Two former Guantánamo Bay detainees from Tunisia have reportedly described their homeland as being worse than the detention center, saying they would prefer to go back.
“I was in a small prison and today I find myself in a larger one in Tunisia,” said Hedi Hammami, one of the former detainees, reports the Associated Press (AP).
The news outlet reveals that he lives in a rented room that he has described as being smaller than his cell at the Guantánamo facility, commonly known as Gitmo.
“I feel like I’m living in a larger sort of Guantánamo. I want to live free and with dignity, or to go back to a prison without ambiguity. I can’t stand this twilight life. When I am in prison, even in isolation, at least it’s clear in my head and I’m resigned to it. Where I can regain my freedom and dignity, that will be my country. That’s not the case for Tunisia,” Hammami also told AP.
The news outlet identifies the two former prisoners as Hedi Hammami and Salah Sassi. They reportedly abhor their homeland, citing constant police harassment.
“Maybe, as my friend Hedi says, Guantánamo is better than here. There at least it’s clear – I am in prison. But here, I’m in a big prison with people I can’t even deal with,” declared Sassi.
“Detained in 2001 in Pakistan, Salah Sassi was freed the same year [2010] as Hammami after the Defense Department concluded he was of limited intelligence value and posed little threat,” reports AP.
The U.S. military describes Hammami as an al-Qaeda associate, a charge that he denies. In 2010, the U.S. government liberated him without charge.
AP reports:
The two Tunisian former Guantánamo Bay detainees call their homeland an open-air prison and yearn for escape, even back to the U.S. detention center in Cuba. At least two other Tunisians freed from Guantánamo made their way to Syria, and another has seemingly vanished.
During a trip to Gitmo, Breitbart News found that detainees have frequent access to television, recreation, and even video games.
Moreover, most prisoners get exclusive use of a $750,000 soccer field, courtesy of the American taxpayer.

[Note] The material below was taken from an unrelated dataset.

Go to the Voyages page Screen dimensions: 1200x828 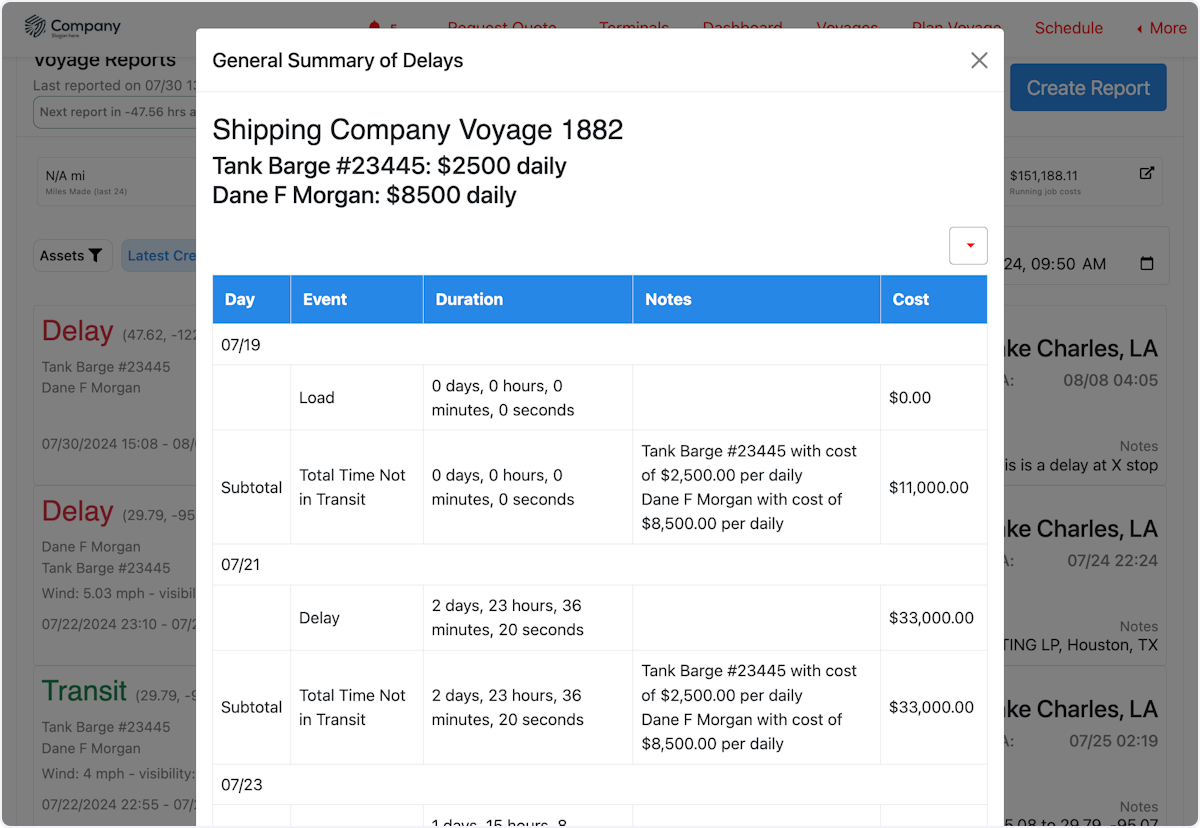[847, 28]
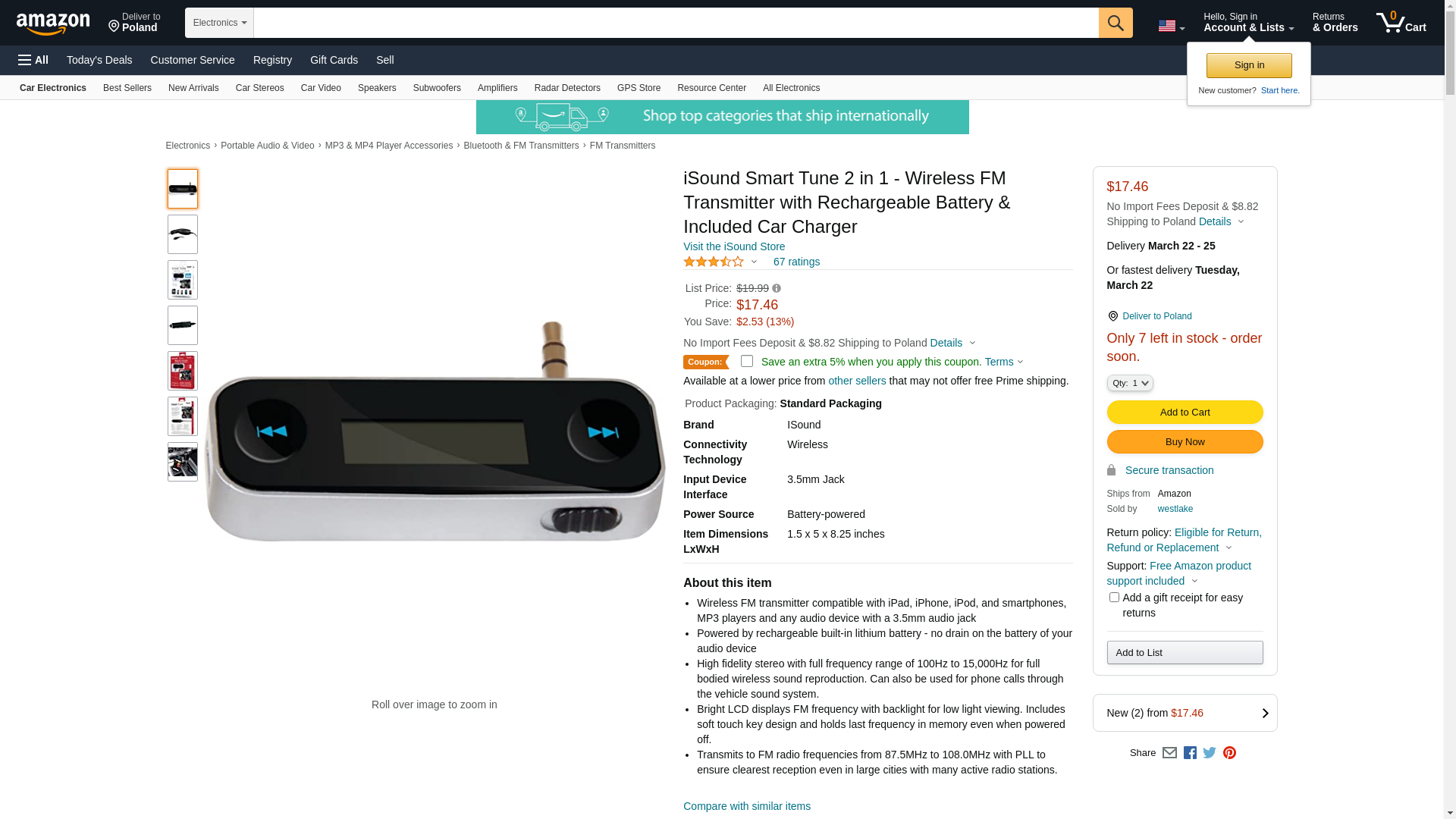
Task: Go to Radar Detectors category tab
Action: tap(567, 88)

“Depending on compliance status, detainees do have access to a soccer field and a 30,000-item detainee inventory that offers approximately 20,500 books/magazines along with audio books, DVDs, CDs, and video games. We also circulate newspapers that we receive on a daily or weekly basis,” U.S. Navy Captain Chris Scholl, the spokesman for the Guantánamo Bay detention center, told Breitbart News.
Nevertheless, the defense attorneys for some of the worst detainees, those allegedly linked to the 9/11 attacks, argue that their clients face suffering and humiliation on a regular basis.
The two former Gitmo detainees from Tunisia say they prefer the conditions at the facility over their living arrangements inside their homeland.
Referring to the living quarters of one of the former prisoners, AP notes, “The room is subject to search at any moment and Hammami himself must check in with police daily. His work as an ambulance driver is tenuous, as is his living situation more generally.”
AP notes that Tunisia’s Interior Ministry, which oversees the country’s police, declined to comment after multiple requests.
Tunisia today “has returned to the police state that was prevalent under the former regime, with all the same ingredients of repression, injustice, and arbitrary actions, with the addition of an impossibility of countering these abuses with legal means,” Ban Amor who handles many of the Tunisian Gitmo cases told AP.
President Donald Trump’s administration is considering imprisoning newly captured jihadists at Gitmo.